Source document Block Start

|Moving is the Best Medicine
|A body needs physical activity to stay healthy. For people with osteoarthritis (OA), regular exercise can reduce the risk of developing other health problems and help manage the disease. Research shows that people with OA who engage in regular aerobic and muscle-strengthening exercise can expect:
- Less pain and stiffness
- Increased joint strength and range of movement
- Improved function and ability to do activities
- Potential delay in disease progression
Exercise helps to strengthen the muscles surronding your joints, and keeps them flexible. When muscles are strong and flexible, they do a better job of supporting and stabilizing joints, and also help to relieve pain during activity. Routine exercise also helps to loosen stiff joints, preserving range of motion.

Source document Block End
Data shown Block Start

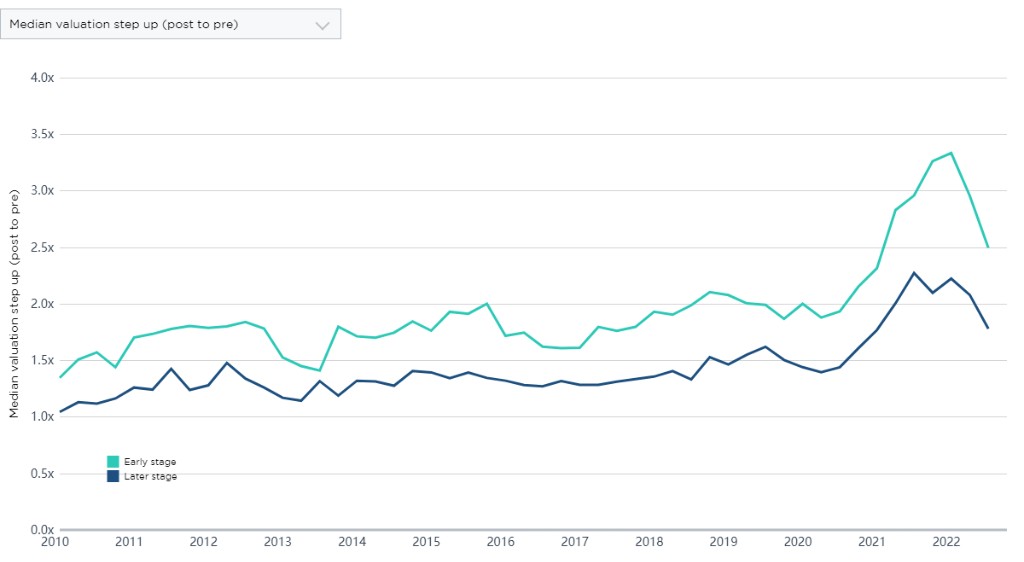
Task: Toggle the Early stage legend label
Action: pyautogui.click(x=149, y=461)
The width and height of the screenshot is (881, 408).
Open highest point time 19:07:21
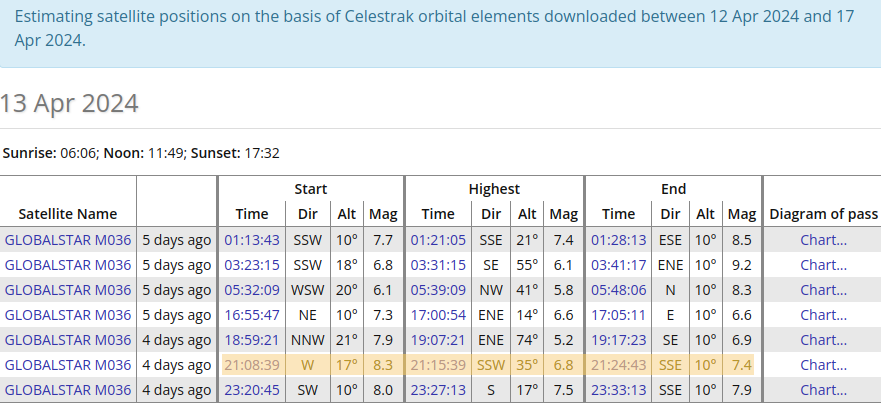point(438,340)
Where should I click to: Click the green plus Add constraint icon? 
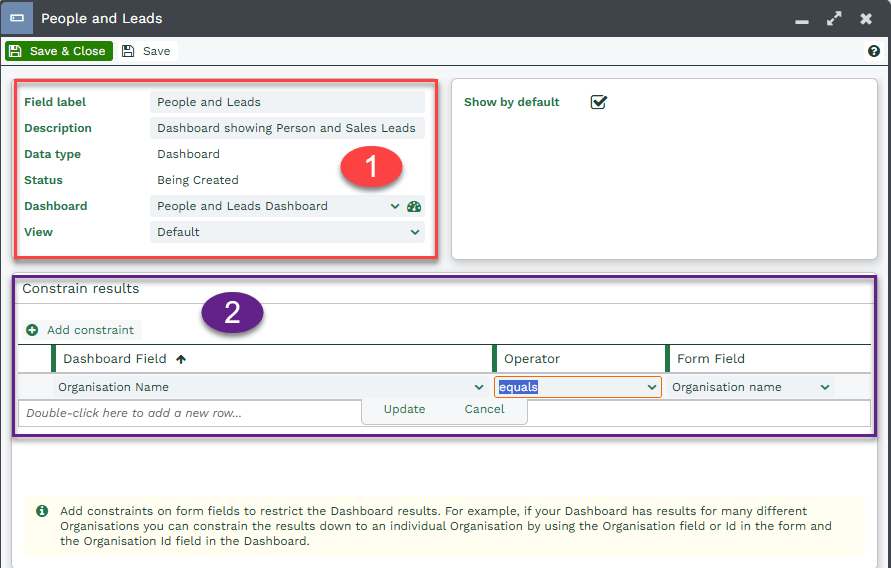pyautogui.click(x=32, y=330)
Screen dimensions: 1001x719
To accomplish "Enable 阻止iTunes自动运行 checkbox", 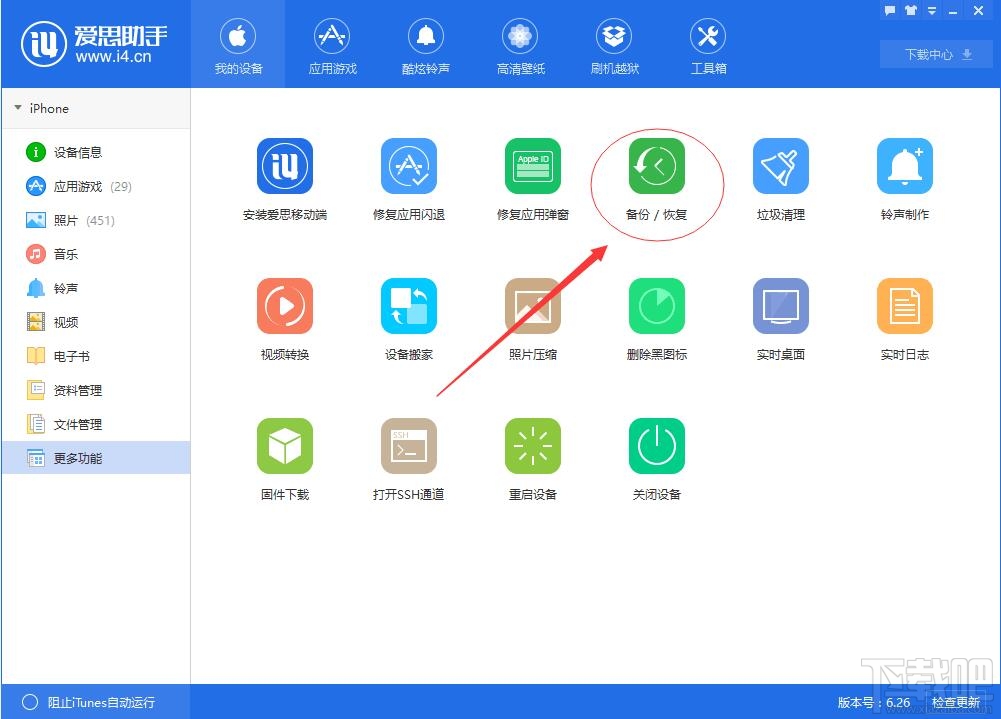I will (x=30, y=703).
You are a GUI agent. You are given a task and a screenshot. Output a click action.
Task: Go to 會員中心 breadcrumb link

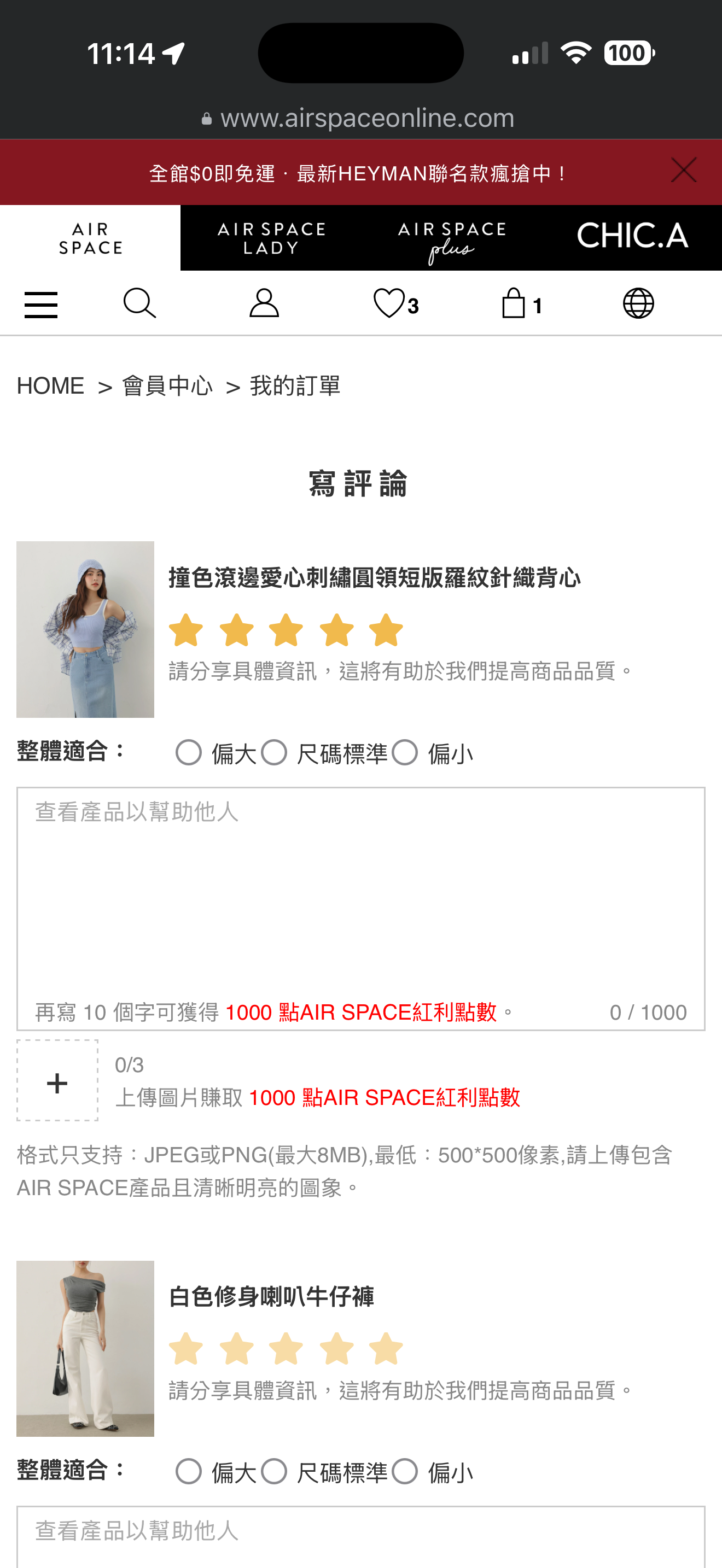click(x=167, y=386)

Data shown Block End
Data shown Block Start

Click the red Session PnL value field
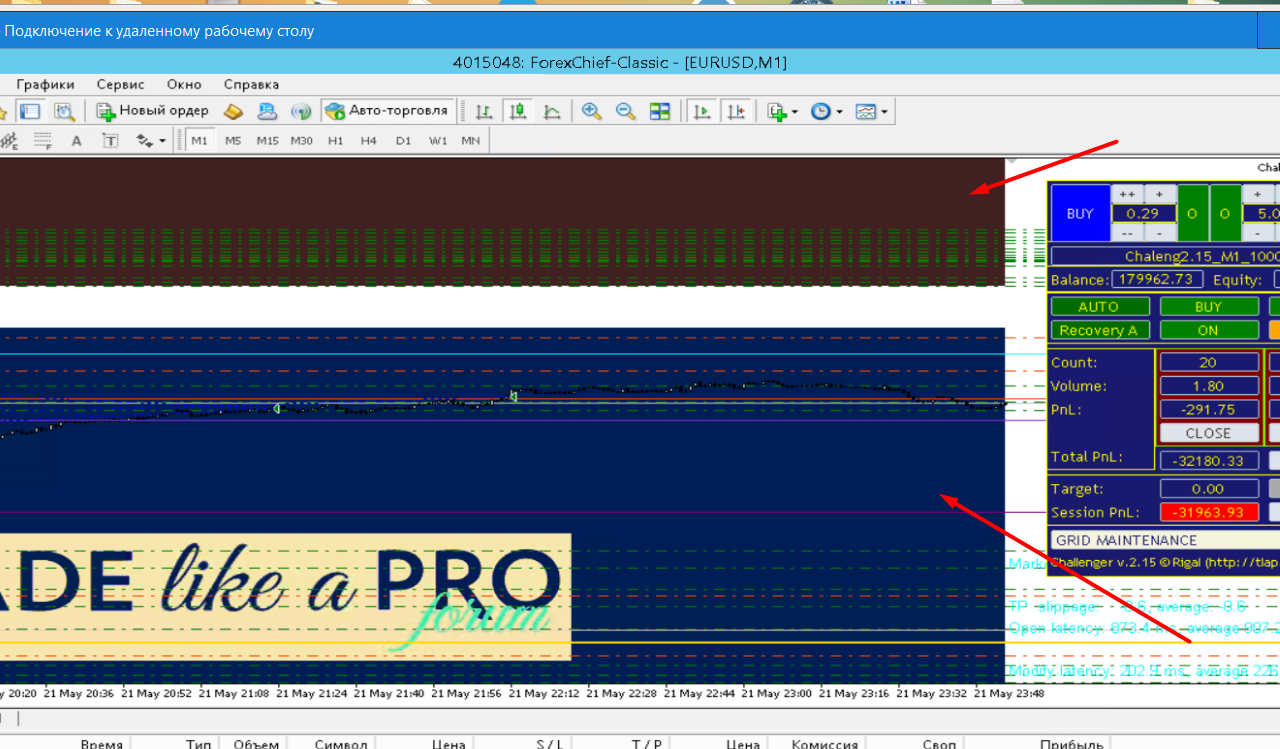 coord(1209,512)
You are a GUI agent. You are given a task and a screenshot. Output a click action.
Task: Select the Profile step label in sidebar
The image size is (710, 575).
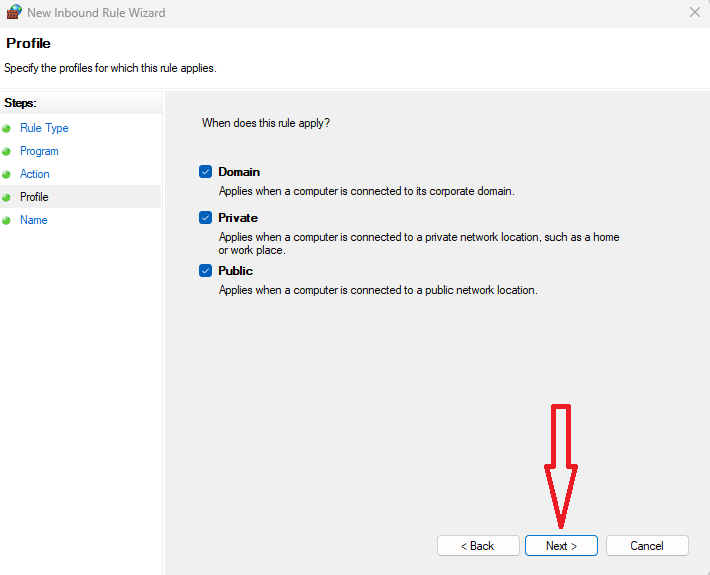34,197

Data shown Block End

» Action item
Carry on the piece about exercise for osteoarthritis from its final sentence. Nothing in the listing is needed here.

» Answer section
The Arthritis Foundation recommends at least 30 minutes of exercise every day to help fight disabling pain and physical limitations of OA. Walking the dog, swimming, ballroom dancing, Tai Chi, biking, and taking an exercise class are some of the many ways to get active.
Click here to view upcoming orthopaedic classes.
- Make exercising a priority.
Set aside time for exercise, and don't get distracted.
- Set realistic goals.
Set goals that suit you, your fitness level and your interests and lifestyle.
- Do what you enjoy.
You are much more likely to exercise if you are doing something you enjoy.
- Consult your health care provider.
Always talk to your doctor(s) before starting a new exercise regimine.